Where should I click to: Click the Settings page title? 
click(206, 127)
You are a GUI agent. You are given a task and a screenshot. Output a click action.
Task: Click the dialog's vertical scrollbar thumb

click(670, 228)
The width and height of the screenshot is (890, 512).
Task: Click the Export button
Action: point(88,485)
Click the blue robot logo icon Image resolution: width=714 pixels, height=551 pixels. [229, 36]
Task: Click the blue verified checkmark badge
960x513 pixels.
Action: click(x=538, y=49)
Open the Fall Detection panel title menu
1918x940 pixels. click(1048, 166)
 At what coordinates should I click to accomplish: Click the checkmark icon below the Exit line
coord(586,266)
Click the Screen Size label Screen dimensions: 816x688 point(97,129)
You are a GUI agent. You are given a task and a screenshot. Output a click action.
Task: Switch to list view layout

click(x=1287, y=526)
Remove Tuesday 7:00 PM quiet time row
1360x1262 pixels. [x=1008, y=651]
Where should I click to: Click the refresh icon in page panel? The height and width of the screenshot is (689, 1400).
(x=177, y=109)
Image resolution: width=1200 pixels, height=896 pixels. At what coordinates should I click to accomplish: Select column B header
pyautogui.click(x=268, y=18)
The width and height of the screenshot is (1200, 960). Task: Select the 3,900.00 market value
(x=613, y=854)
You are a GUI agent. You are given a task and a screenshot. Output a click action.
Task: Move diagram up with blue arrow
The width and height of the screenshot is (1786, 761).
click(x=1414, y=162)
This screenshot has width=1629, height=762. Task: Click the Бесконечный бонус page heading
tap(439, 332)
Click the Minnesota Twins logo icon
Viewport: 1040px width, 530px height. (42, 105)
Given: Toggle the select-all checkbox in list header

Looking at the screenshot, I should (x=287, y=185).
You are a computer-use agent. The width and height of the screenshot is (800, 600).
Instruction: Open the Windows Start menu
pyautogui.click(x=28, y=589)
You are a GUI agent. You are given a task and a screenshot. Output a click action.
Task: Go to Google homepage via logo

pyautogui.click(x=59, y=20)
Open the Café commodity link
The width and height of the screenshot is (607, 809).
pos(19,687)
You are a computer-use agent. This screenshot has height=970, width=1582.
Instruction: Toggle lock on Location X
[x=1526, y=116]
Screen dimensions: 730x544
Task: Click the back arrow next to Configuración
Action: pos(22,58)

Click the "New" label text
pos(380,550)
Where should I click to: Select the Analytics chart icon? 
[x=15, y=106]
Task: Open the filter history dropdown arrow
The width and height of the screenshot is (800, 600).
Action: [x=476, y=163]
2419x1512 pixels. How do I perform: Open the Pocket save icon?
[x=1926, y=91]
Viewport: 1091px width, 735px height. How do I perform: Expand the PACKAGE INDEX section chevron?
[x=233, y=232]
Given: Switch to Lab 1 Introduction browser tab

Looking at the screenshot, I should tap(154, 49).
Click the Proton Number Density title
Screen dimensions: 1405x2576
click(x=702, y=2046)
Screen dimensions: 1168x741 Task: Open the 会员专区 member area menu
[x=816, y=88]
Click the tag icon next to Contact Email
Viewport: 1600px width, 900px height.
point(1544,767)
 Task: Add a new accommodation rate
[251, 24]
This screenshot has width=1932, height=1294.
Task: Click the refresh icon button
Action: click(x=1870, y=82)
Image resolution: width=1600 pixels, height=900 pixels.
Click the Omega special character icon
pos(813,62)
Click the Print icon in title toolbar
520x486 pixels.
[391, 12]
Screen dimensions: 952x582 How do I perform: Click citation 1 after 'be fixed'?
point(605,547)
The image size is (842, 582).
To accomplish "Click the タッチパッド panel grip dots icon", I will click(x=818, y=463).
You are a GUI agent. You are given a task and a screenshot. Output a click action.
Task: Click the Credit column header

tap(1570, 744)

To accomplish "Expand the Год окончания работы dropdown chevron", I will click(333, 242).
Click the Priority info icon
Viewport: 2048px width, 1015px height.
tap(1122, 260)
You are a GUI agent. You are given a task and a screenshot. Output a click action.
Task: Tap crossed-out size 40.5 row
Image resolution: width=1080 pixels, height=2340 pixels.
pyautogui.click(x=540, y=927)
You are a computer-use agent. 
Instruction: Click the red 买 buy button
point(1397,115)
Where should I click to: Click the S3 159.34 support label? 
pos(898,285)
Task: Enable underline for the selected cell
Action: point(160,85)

···

▶ **Goal**
Render every one of the rows above as a Markdown table with two columns, No. and Entry: No. holds the row's number and Entry holds its text. Leave out the blank rows.

▶ **Task output**
| No. | Entry |
|---|---|
| 1 | Where should I click to: Click the Settings page title?  |
| 2 | click(206, 127) |
| 3 | You are a GUI agent. You are given a task and a screenshot. Output a click action. |
| 4 | Task: Click the dialog's vertical scrollbar thumb |
| 5 | click(670, 228) |
| 6 | The width and height of the screenshot is (890, 512). |
| 7 | Task: Click the Export button |
| 8 | Action: point(88,485) |
| 9 | Click the blue robot logo icon Image resolution: width=714 pixels, height=551 pixels. [229, 36] |
| 10 | Task: Click the blue verified checkmark badge |
| 11 | 960x513 pixels. |
| 12 | Action: click(x=538, y=49) |
| 13 | Open the Fall Detection panel title menu |
| 14 | 1918x940 pixels. click(1048, 166) |
| 15 |  At what coordinates should I click to accomplish: Click the checkmark icon below the Exit line |
| 16 | coord(586,266) |
| 17 | Click the Screen Size label Screen dimensions: 816x688 point(97,129) |
| 18 | You are a GUI agent. You are given a task and a screenshot. Output a click action. |
| 19 | Task: Switch to list view layout |
| 20 | click(x=1287, y=526) |
| 21 | Remove Tuesday 7:00 PM quiet time row |
| 22 | 1360x1262 pixels. [x=1008, y=651] |
| 23 | Where should I click to: Click the refresh icon in page panel? The height and width of the screenshot is (689, 1400). |
| 24 | (x=177, y=109) |
| 25 | Image resolution: width=1200 pixels, height=896 pixels. At what coordinates should I click to accomplish: Select column B header |
| 26 | pyautogui.click(x=268, y=18) |
| 27 | The width and height of the screenshot is (1200, 960). Task: Select the 3,900.00 market value |
| 28 | (x=613, y=854) |
| 29 | You are a GUI agent. You are given a task and a screenshot. Output a click action. |
| 30 | Task: Move diagram up with blue arrow |
| 31 | The width and height of the screenshot is (1786, 761). |
| 32 | click(x=1414, y=162) |
| 33 | This screenshot has width=1629, height=762. Task: Click the Бесконечный бонус page heading |
| 34 | tap(439, 332) |
| 35 | Click the Minnesota Twins logo icon |
| 36 | Viewport: 1040px width, 530px height. (42, 105) |
| 37 | Given: Toggle the select-all checkbox in list header |
| 38 | Looking at the screenshot, I should (x=287, y=185). |
| 39 | You are a computer-use agent. The width and height of the screenshot is (800, 600). |
| 40 | Instruction: Open the Windows Start menu |
| 41 | pyautogui.click(x=28, y=589) |
| 42 | You are a GUI agent. You are given a task and a screenshot. Output a click action. |
| 43 | Task: Go to Google homepage via logo |
| 44 | pyautogui.click(x=59, y=20) |
| 45 | Open the Café commodity link |
| 46 | The width and height of the screenshot is (607, 809). |
| 47 | pos(19,687) |
| 48 | You are a computer-use agent. This screenshot has height=970, width=1582. |
| 49 | Instruction: Toggle lock on Location X |
| 50 | [x=1526, y=116] |
| 51 | Screen dimensions: 730x544 |
| 52 | Task: Click the back arrow next to Configuración |
| 53 | Action: pos(22,58) |
| 54 | Click the "New" label text |
| 55 | pos(380,550) |
| 56 | Where should I click to: Select the Analytics chart icon?  |
| 57 | [x=15, y=106] |
| 58 | Task: Open the filter history dropdown arrow |
| 59 | The width and height of the screenshot is (800, 600). |
| 60 | Action: [x=476, y=163] |
| 61 | 2419x1512 pixels. How do I perform: Open the Pocket save icon? |
| 62 | [x=1926, y=91] |
| 63 | Viewport: 1091px width, 735px height. How do I perform: Expand the PACKAGE INDEX section chevron? |
| 64 | [x=233, y=232] |
| 65 | Given: Switch to Lab 1 Introduction browser tab |
| 66 | Looking at the screenshot, I should tap(154, 49). |
| 67 | Click the Proton Number Density title |
| 68 | Screen dimensions: 1405x2576 |
| 69 | click(x=702, y=2046) |
| 70 | Screen dimensions: 1168x741 Task: Open the 会员专区 member area menu |
| 71 | [x=816, y=88] |
| 72 | Click the tag icon next to Contact Email |
| 73 | Viewport: 1600px width, 900px height. |
| 74 | point(1544,767) |
| 75 |  Task: Add a new accommodation rate |
| 76 | [251, 24] |
| 77 | This screenshot has width=1932, height=1294. |
| 78 | Task: Click the refresh icon button |
| 79 | Action: click(x=1870, y=82) |
| 80 | Image resolution: width=1600 pixels, height=900 pixels. |
| 81 | Click the Omega special character icon |
| 82 | pos(813,62) |
| 83 | Click the Print icon in title toolbar |
| 84 | 520x486 pixels. |
| 85 | [391, 12] |
| 86 | Screen dimensions: 952x582 How do I perform: Click citation 1 after 'be fixed'? |
| 87 | point(605,547) |
| 88 | The image size is (842, 582). |
| 89 | To accomplish "Click the タッチパッド panel grip dots icon", I will click(x=818, y=463). |
| 90 | You are a GUI agent. You are given a task and a screenshot. Output a click action. |
| 91 | Task: Click the Credit column header |
| 92 | tap(1570, 744) |
| 93 | To accomplish "Expand the Год окончания работы dropdown chevron", I will click(333, 242). |
| 94 | Click the Priority info icon |
| 95 | Viewport: 2048px width, 1015px height. |
| 96 | tap(1122, 260) |
| 97 | You are a GUI agent. You are given a task and a screenshot. Output a click action. |
| 98 | Task: Tap crossed-out size 40.5 row |
| 99 | Image resolution: width=1080 pixels, height=2340 pixels. |
| 100 | pyautogui.click(x=540, y=927) |
| 101 | You are a computer-use agent.  |
| 102 | Instruction: Click the red 买 buy button |
| 103 | point(1397,115) |
| 104 | Where should I click to: Click the S3 159.34 support label?  |
| 105 | pos(898,285) |
| 106 | Task: Enable underline for the selected cell |
| 107 | Action: point(160,85) |